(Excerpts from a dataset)
________________________

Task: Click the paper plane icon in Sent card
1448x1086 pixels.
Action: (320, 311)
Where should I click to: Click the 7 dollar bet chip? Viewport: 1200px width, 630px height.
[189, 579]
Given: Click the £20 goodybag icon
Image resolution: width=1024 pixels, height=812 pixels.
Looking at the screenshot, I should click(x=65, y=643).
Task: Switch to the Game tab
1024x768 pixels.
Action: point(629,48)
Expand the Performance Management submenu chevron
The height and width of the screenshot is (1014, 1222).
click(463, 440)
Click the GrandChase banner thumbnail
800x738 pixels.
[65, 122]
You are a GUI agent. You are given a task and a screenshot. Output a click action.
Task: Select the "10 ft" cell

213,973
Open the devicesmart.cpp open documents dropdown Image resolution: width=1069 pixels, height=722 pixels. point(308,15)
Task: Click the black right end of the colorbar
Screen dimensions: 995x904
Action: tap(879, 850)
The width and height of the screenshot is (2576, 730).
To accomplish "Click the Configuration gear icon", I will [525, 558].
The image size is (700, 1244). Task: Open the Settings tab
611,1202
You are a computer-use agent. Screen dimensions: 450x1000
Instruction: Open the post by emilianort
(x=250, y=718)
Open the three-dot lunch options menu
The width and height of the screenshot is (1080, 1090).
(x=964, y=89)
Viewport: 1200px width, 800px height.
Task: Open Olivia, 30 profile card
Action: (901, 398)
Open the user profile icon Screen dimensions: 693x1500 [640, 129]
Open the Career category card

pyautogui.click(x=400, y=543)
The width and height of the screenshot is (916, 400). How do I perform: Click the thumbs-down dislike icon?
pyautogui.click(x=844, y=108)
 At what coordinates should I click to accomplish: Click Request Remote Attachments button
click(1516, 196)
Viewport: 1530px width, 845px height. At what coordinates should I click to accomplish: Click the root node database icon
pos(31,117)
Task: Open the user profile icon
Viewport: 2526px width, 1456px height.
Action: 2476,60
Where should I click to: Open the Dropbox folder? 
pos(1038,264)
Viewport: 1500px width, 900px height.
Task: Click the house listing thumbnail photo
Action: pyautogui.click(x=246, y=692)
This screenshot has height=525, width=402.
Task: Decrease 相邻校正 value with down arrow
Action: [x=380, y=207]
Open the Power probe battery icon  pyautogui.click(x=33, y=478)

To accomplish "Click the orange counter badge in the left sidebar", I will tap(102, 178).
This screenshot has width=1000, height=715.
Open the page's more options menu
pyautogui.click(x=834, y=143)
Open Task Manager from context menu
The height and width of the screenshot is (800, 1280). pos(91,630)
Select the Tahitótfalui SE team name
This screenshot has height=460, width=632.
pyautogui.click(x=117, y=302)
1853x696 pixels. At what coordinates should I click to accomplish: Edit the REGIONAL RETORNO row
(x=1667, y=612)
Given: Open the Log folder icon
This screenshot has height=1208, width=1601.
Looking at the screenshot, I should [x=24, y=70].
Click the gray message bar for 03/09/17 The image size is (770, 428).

________________________

The expected answer is every line in the data above that carries the string "agent".

> [Written reply]:
You are a GUI agent. You are given a task and a screenshot. Output a click action.
You are a computer-use agent. Screen dimensions: 450x1000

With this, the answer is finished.